Exercise goal:
Repeat every line of the data exactly; the pictures stay out.

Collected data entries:
++++
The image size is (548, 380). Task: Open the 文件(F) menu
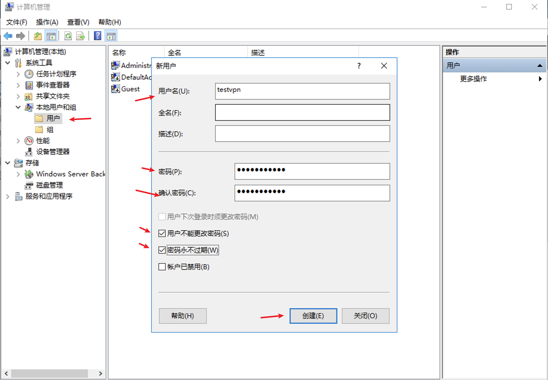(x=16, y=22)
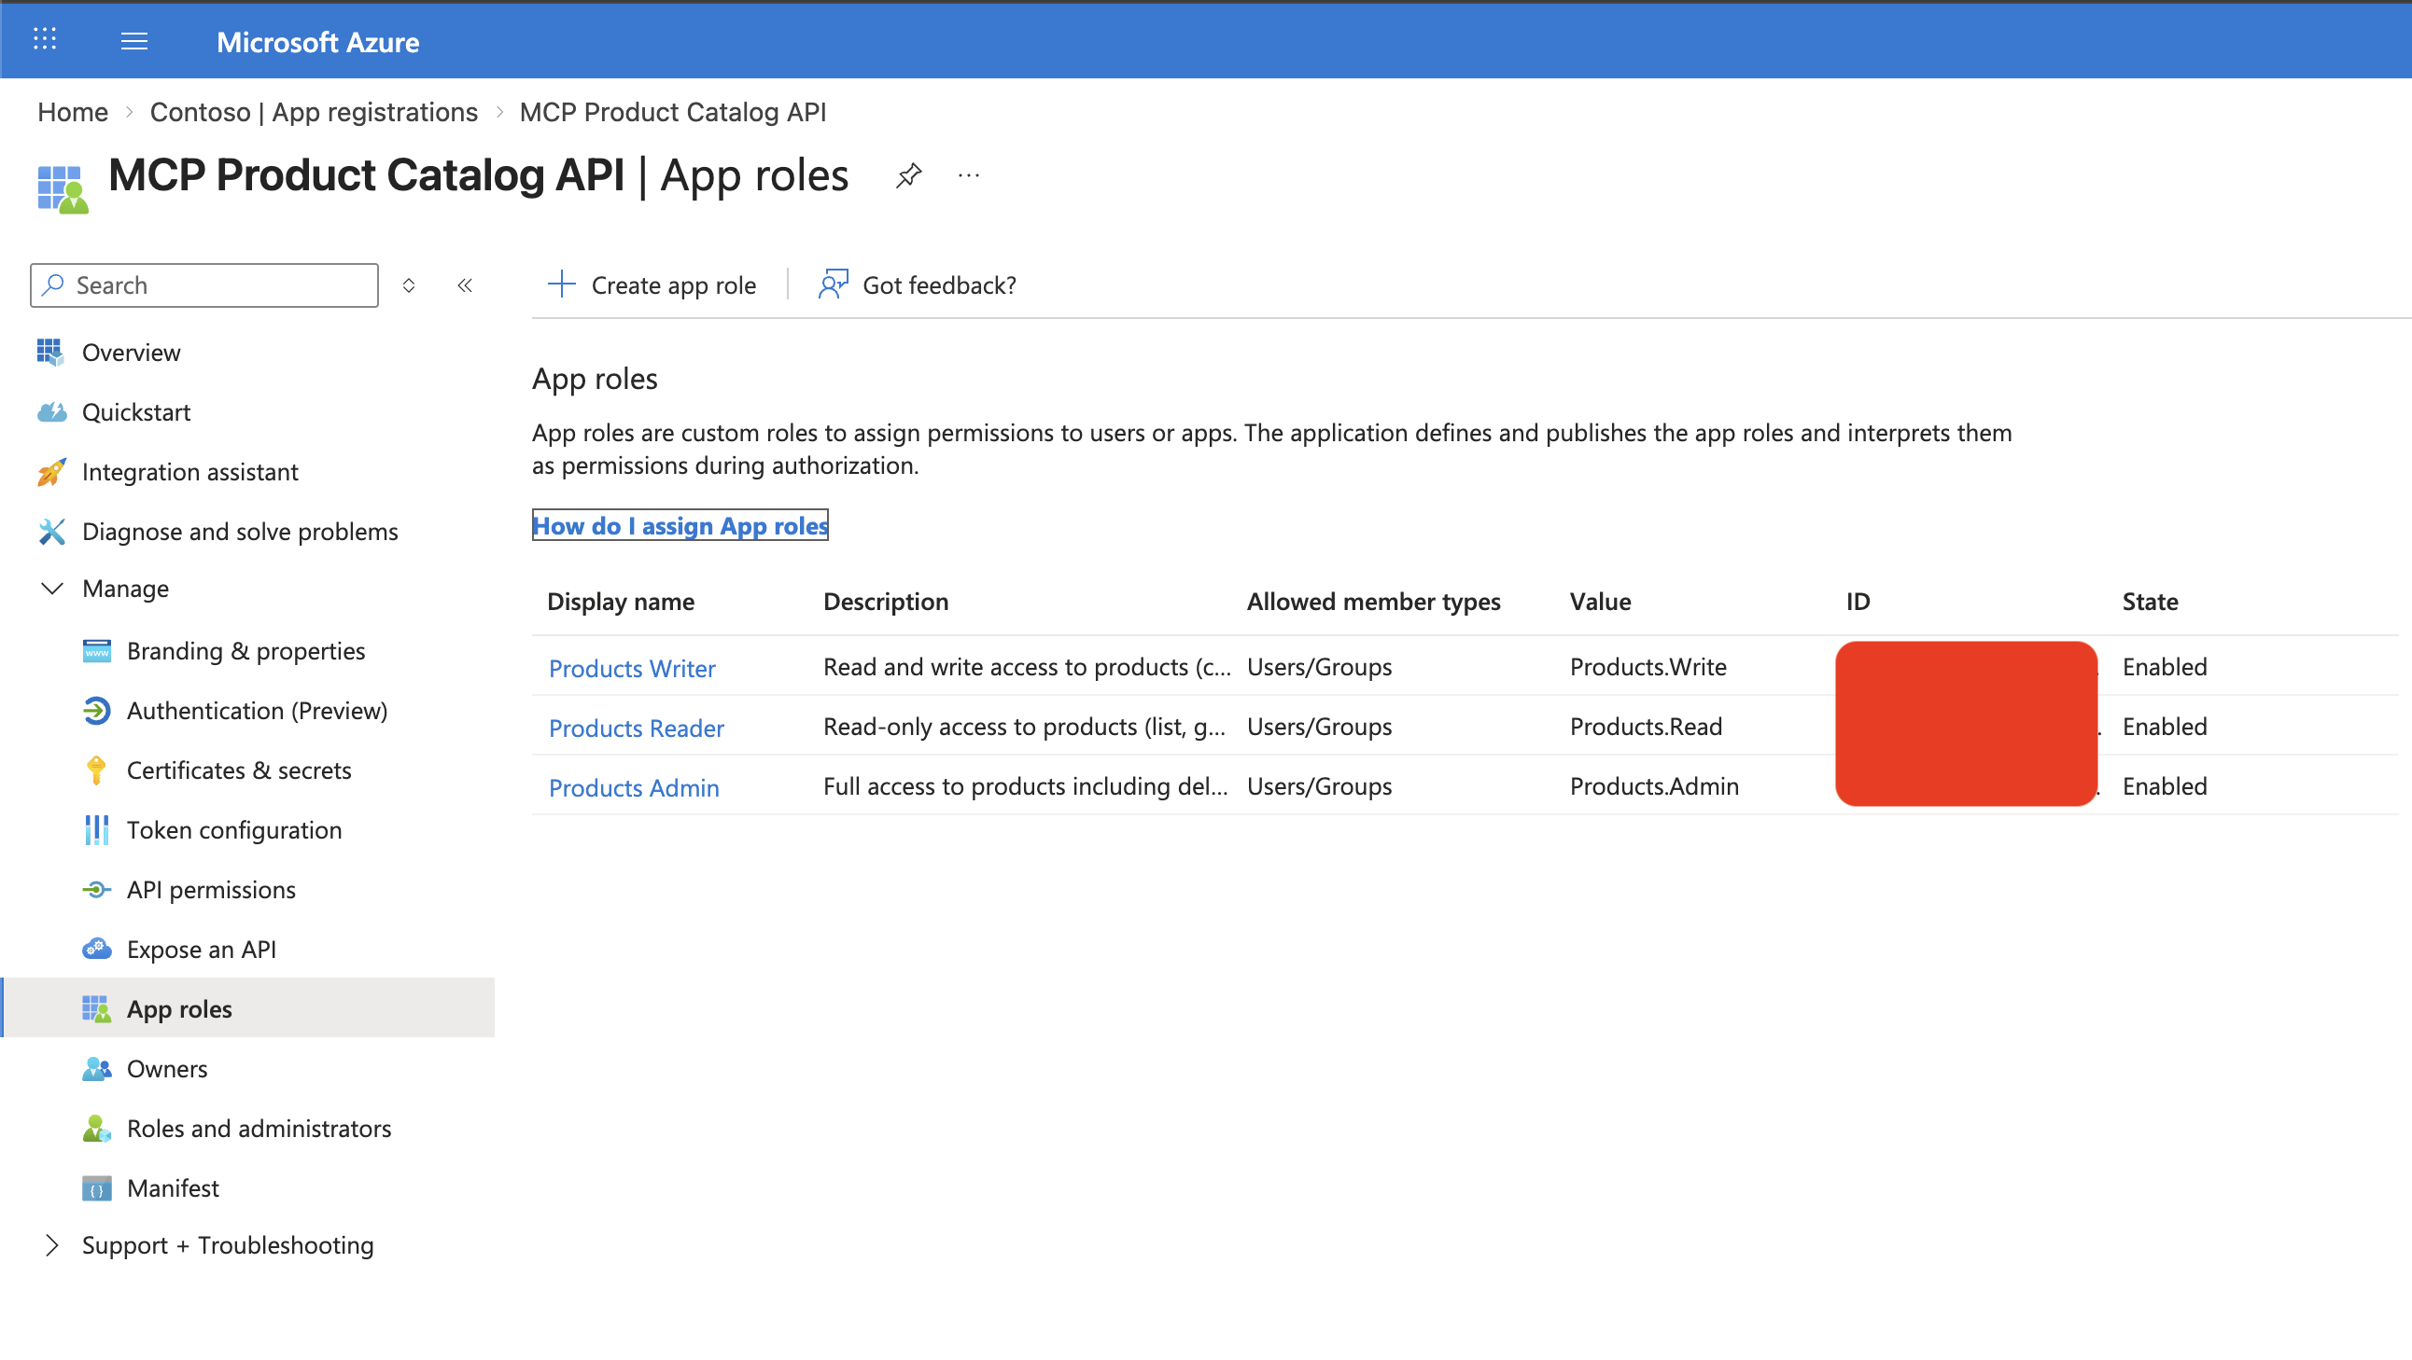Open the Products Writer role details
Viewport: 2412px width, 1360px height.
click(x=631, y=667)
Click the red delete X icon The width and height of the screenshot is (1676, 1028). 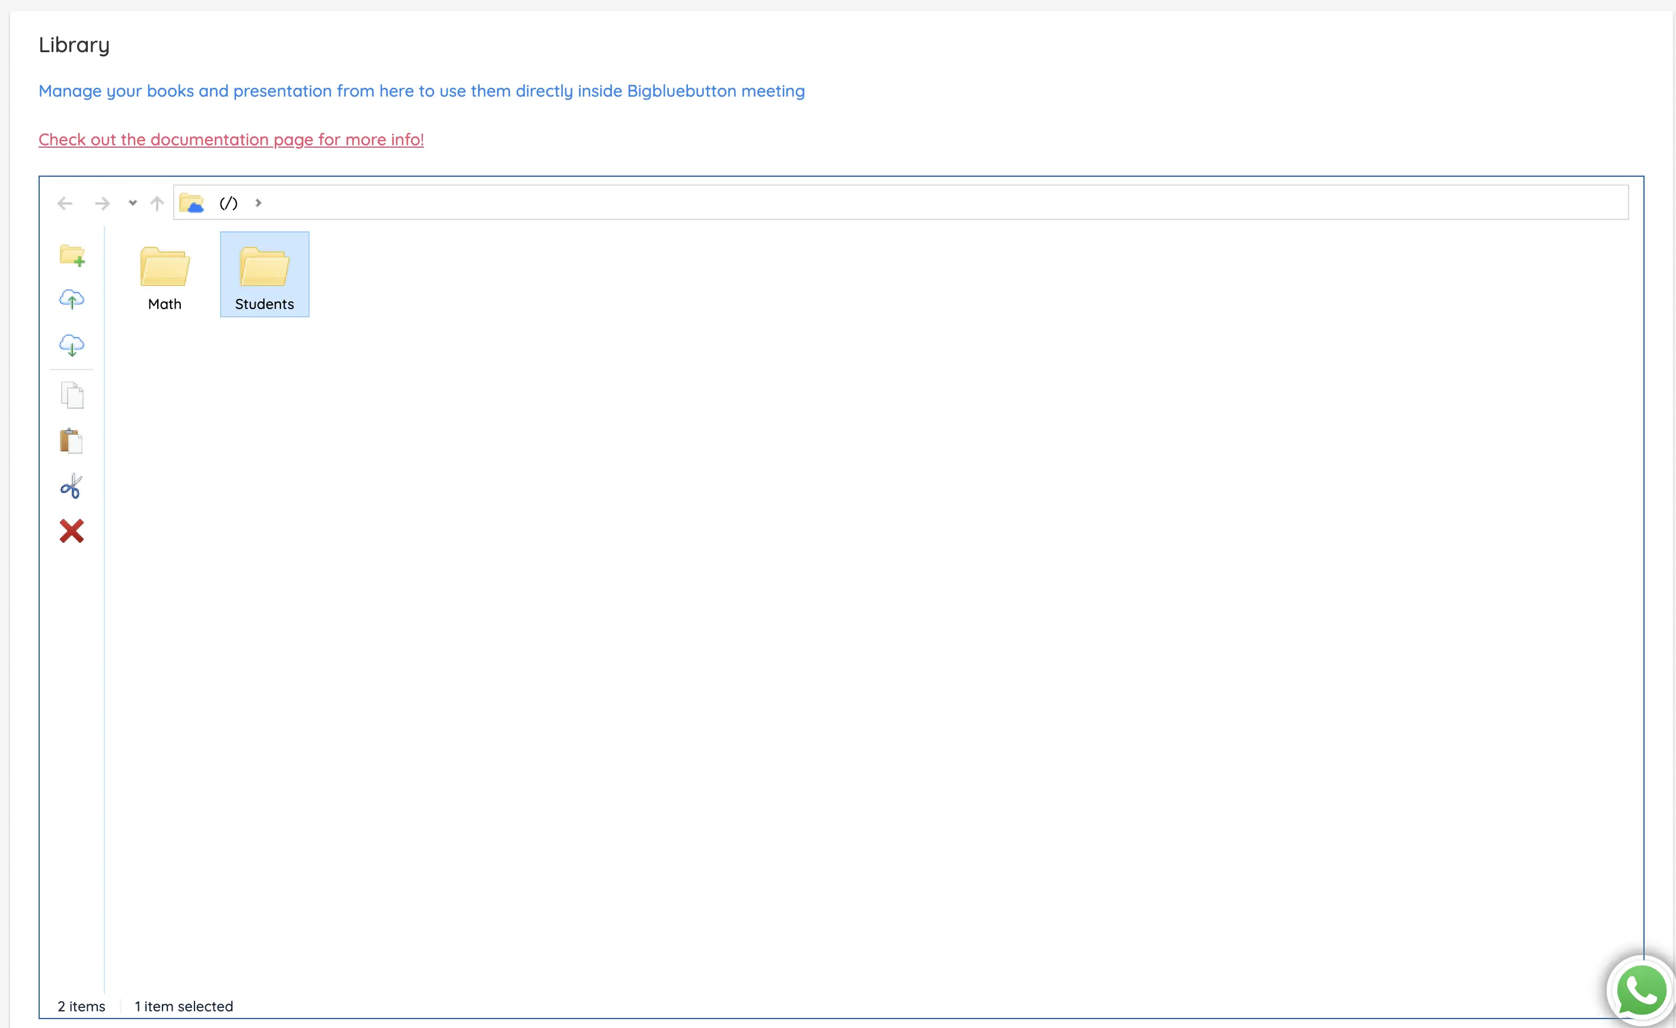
++++
Response to this task:
The image size is (548, 380). Task: Open the 文件(F) menu
(x=16, y=22)
Open the Products Writer role details
Viewport: 2412px width, 1360px height.
click(x=631, y=667)
Click the red delete X icon The width and height of the screenshot is (1676, 1028). 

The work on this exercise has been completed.